In a notice published May 8, ATF laid out a plan to let dealers use electronic versions of the form and attach digital documents, simplify identity and residency checks, reorganize questions, and extend certain timeframes tied to NICS background checks, according to the Federal Register. The agency says the package is meant to “streamline and reduce requirements and limitations involved with completing Forms 4473” and to bring the implementing rules in line with prior ATF rulings and existing statutory text.

Marijuana question and rescheduling context

The draft tightens the gun-eligibility warning so it no longer automatically references medical cannabis and instead centers the prohibition on recreational use, a shift tied to recent Justice Department and DEA steps to move some medical marijuana products into Schedule III. In an April order, the Department of Justice placed FDA-approved marijuana products and products dispensed under qualifying state medical programs into Schedule III, a change the agency said would ease medical research but does not by itself rewrite the criminal statute that bars unlawful users from possessing firearms, according to the Department of Justice.

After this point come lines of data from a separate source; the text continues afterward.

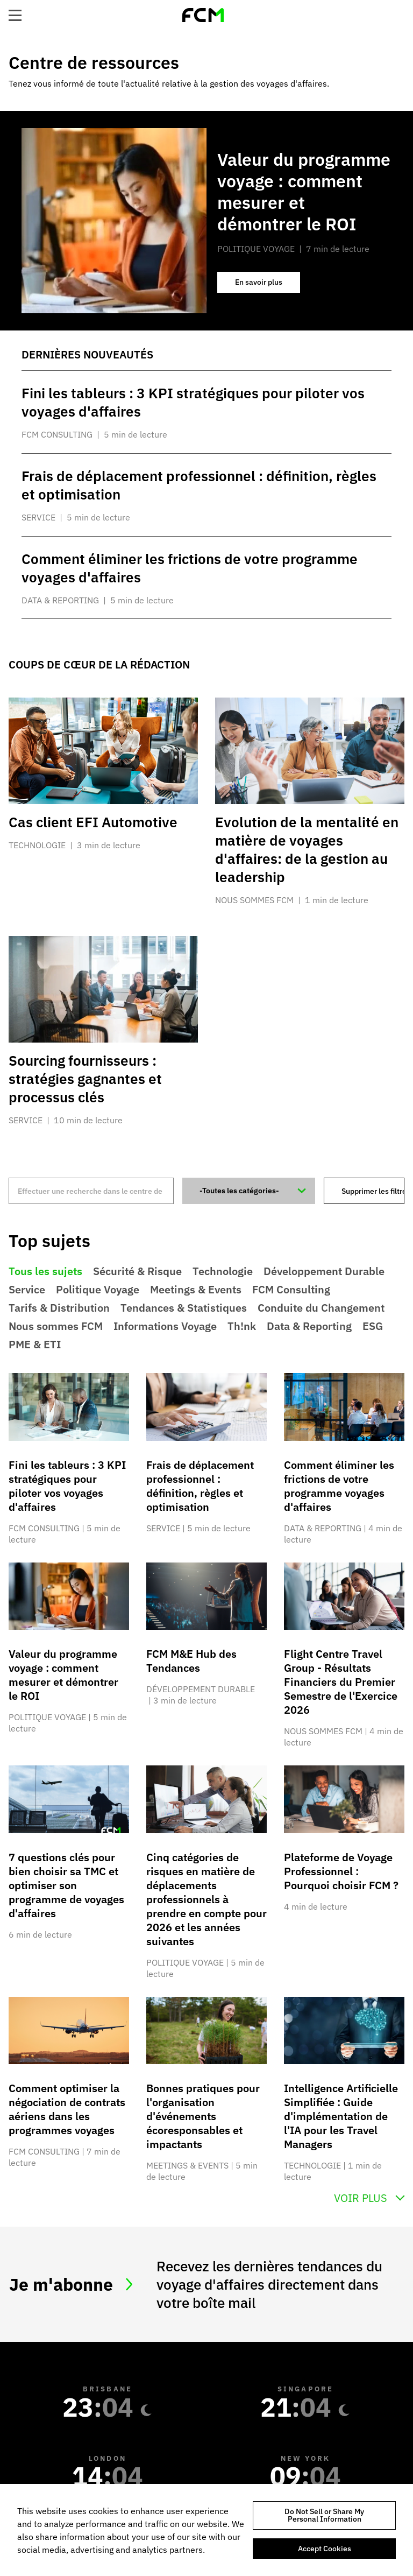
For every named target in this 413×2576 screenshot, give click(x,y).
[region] (206, 2530)
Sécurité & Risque (137, 1271)
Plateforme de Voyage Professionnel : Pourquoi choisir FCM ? (341, 1871)
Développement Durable (324, 1271)
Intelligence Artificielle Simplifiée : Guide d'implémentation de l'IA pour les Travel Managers (341, 2116)
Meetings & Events (195, 1290)
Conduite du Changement (321, 1308)
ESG (372, 1326)
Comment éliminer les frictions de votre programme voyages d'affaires (339, 1486)
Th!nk (241, 1326)
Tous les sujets (45, 1271)
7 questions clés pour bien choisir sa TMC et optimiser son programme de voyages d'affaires (66, 1885)
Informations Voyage (165, 1326)
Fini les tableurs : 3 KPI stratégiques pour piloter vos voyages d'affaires (67, 1486)
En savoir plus (267, 284)
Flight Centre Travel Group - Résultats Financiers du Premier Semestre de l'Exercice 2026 (340, 1681)
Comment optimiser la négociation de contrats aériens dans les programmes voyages (67, 2109)
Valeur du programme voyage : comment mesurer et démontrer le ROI (63, 1674)
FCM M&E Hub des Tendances (191, 1660)
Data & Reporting (309, 1326)
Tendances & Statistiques (183, 1308)
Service (27, 1290)
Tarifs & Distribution (59, 1308)
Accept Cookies (324, 2548)
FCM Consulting (291, 1290)
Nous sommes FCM (56, 1326)
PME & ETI (35, 1345)
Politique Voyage (97, 1290)
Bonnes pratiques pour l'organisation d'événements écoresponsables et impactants (203, 2116)
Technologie (223, 1271)
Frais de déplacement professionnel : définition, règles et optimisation (200, 1486)
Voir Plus (360, 2198)
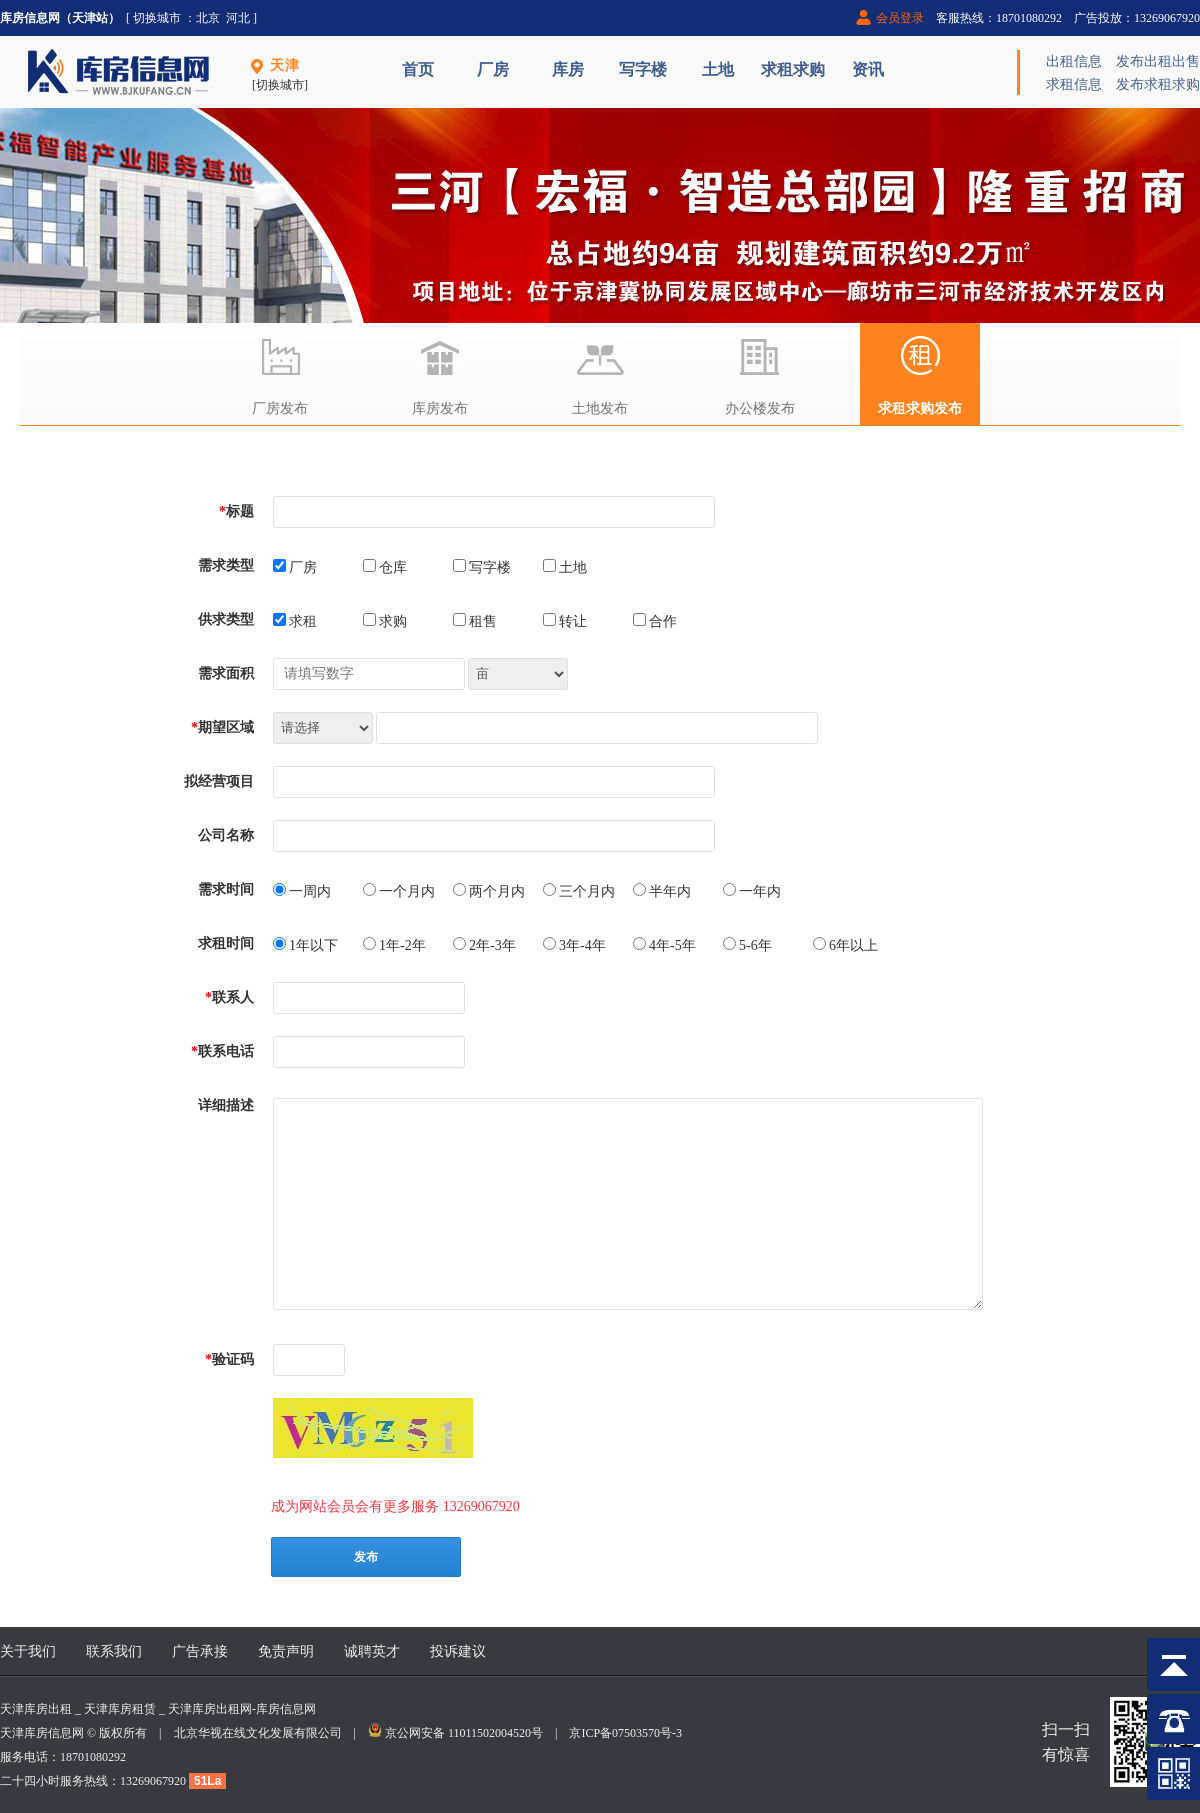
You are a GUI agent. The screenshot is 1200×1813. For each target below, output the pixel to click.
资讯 (868, 69)
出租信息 (1074, 61)
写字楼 (643, 69)
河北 (238, 18)
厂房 (493, 69)
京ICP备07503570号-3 (625, 1733)
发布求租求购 (1158, 84)
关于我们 (28, 1651)
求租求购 (793, 69)
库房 (568, 69)
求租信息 (1074, 84)
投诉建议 (458, 1651)
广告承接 (200, 1651)
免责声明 (286, 1651)
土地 (718, 69)
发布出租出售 (1158, 61)
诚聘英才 (372, 1651)
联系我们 (114, 1651)
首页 (418, 69)
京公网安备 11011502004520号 (464, 1733)
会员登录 (900, 18)
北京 (208, 18)
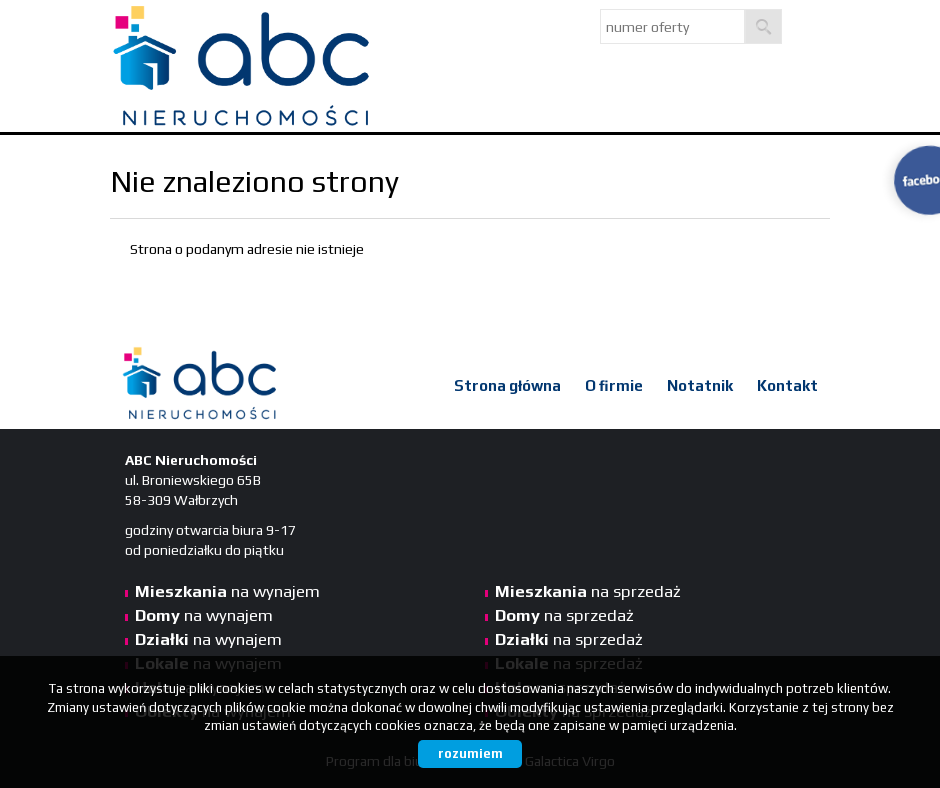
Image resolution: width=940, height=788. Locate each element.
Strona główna (507, 385)
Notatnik (700, 385)
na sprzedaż (588, 591)
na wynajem (227, 591)
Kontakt (787, 385)
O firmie (614, 385)
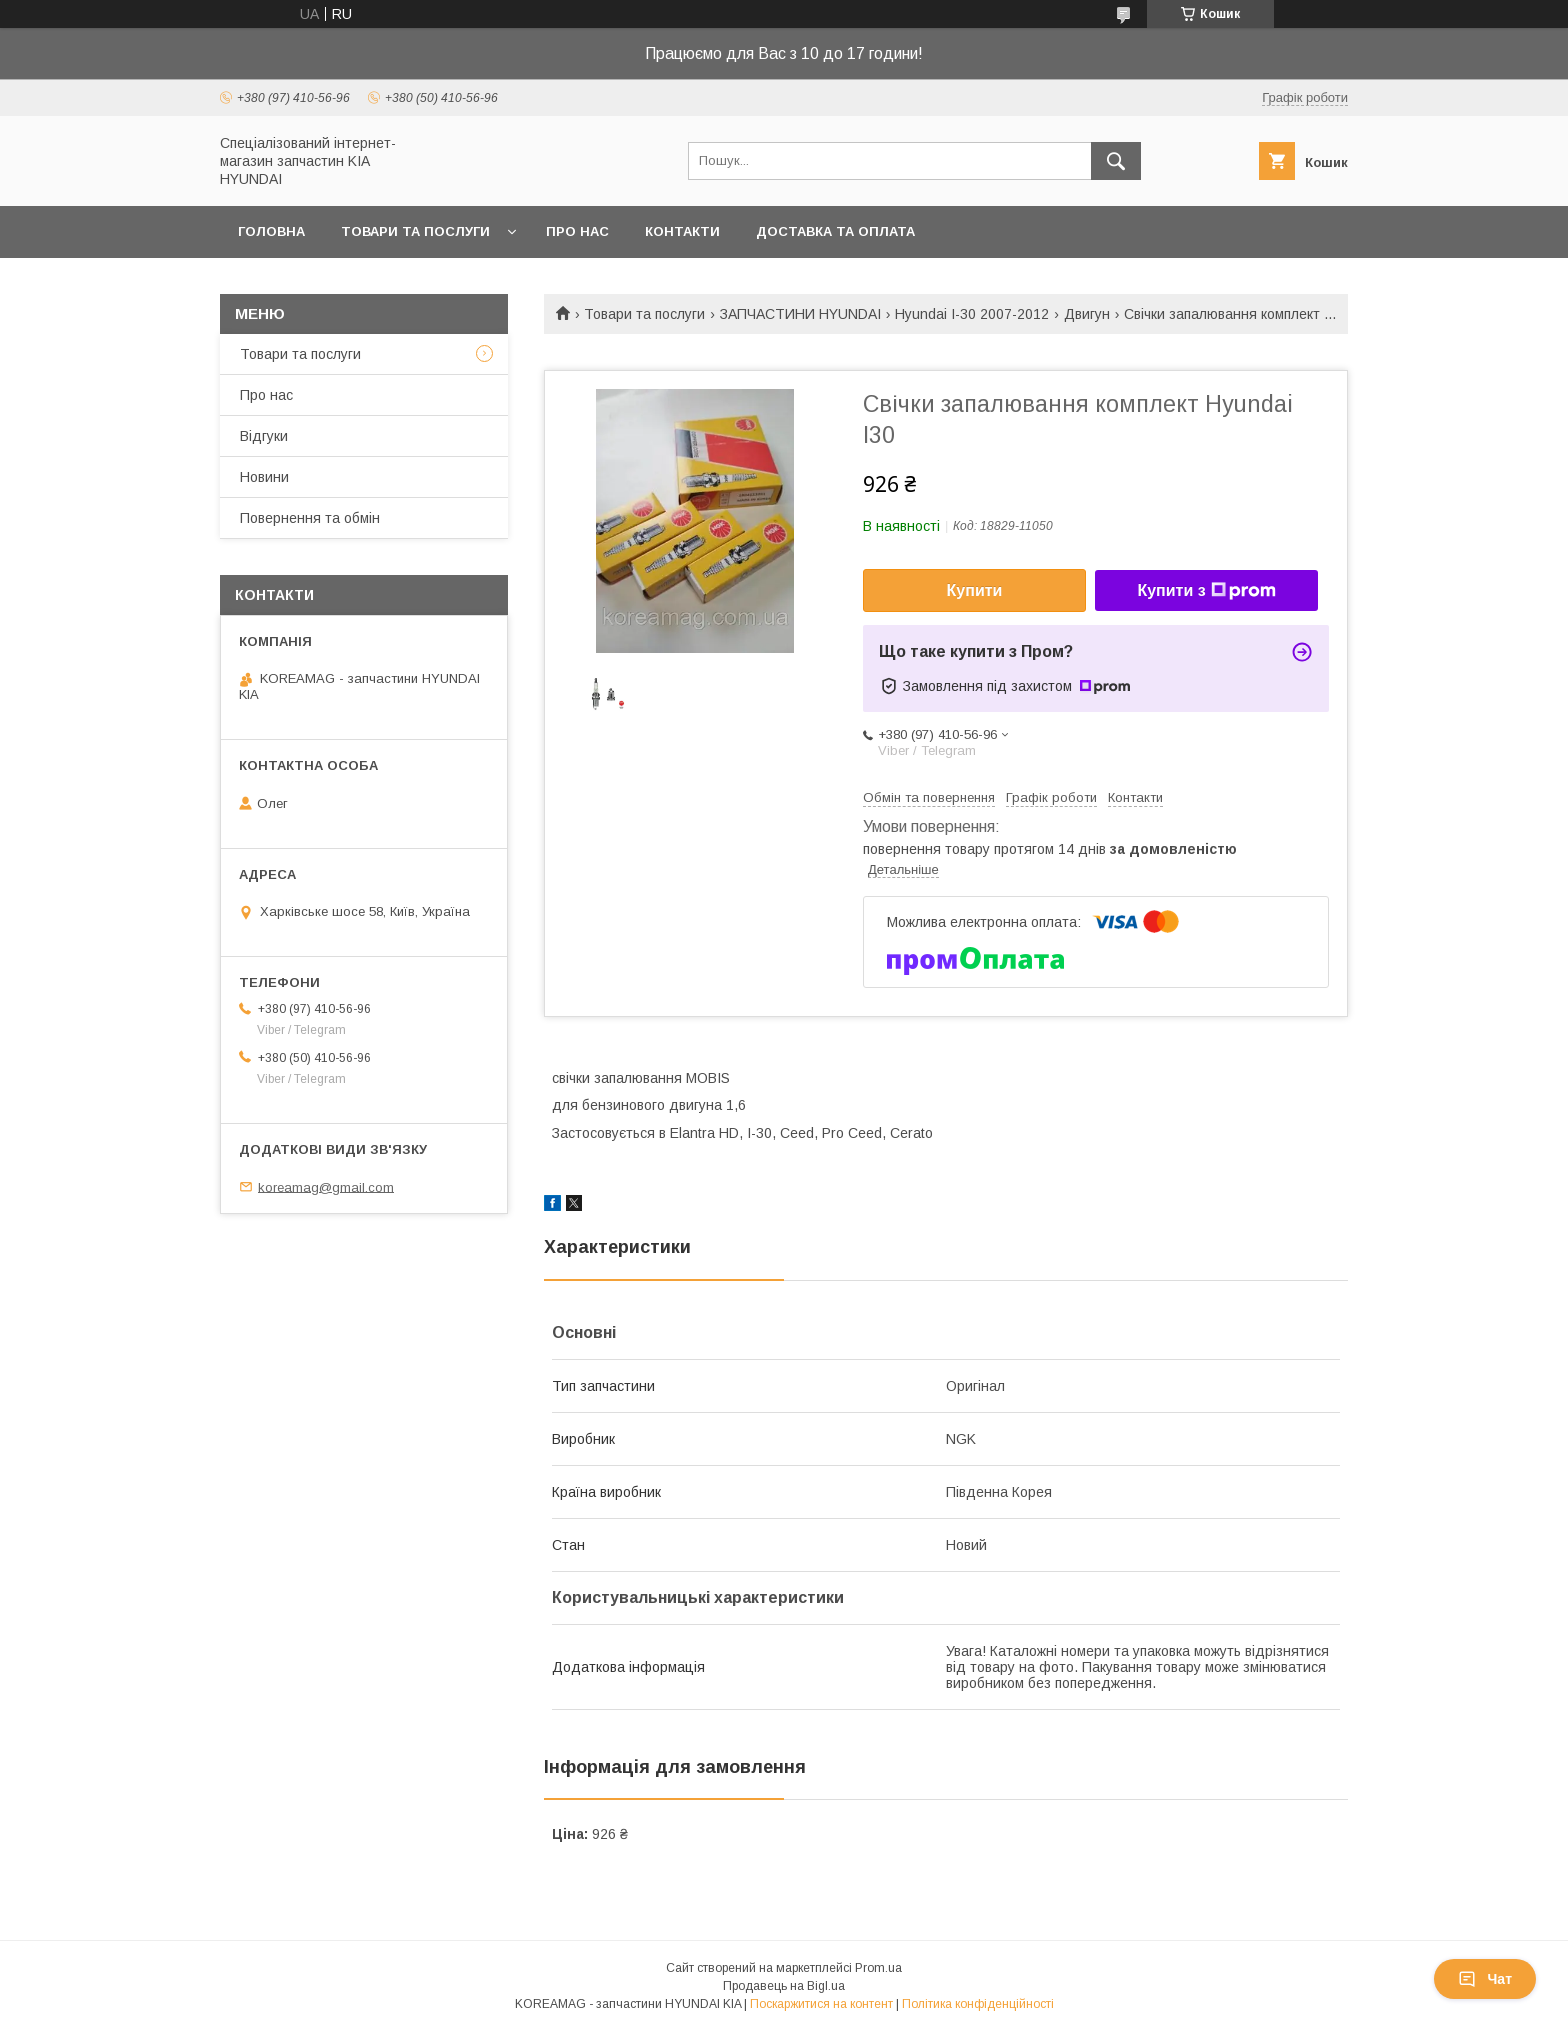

Dealers and buyers weigh the update

Many dealers are already running electronic systems, and industry watchers say the proposed edits could trim paperwork and speed up transactions. Some writeups have also flagged a new checkbox aimed at direct shipping and other non-over-the-counter options. Scott Catron, owner of Nevada Firearm Academy and the Washoe County Regional Shooting Facility, told KSNV, “You can now answer that, honestly, if you are a medical marijuana user and still proceed,” reflecting one trainer’s view that the tweak might give patients clearer guidance. Industry outlets including American Rifleman have walked through the docket and highlighted the administrative changes.

Legal implications

The underlying firearms disability at 18 U.S.C. § 922(g)(3), which bars firearm possession by unlawful users of controlled substances, remains fully in effect. An administrative form revision does not, on its own, change federal criminal law. ATF notes that none of the proposed revisions take effect unless and until they are finalized after the notice-and-comment rulemaking process, and dealers and buyers must keep following existing federal requirements while the docket is open, per the Federal Register.

Stakeholders can review the draft on ATF’s rulemaking page and submit comments on Regulations.gov or by mail. ATF provides submission instructions and a mailing address on its website. The ATF listing pegs the deadline at August 6, 2026, after which the agency will review public input before finalizing any changes.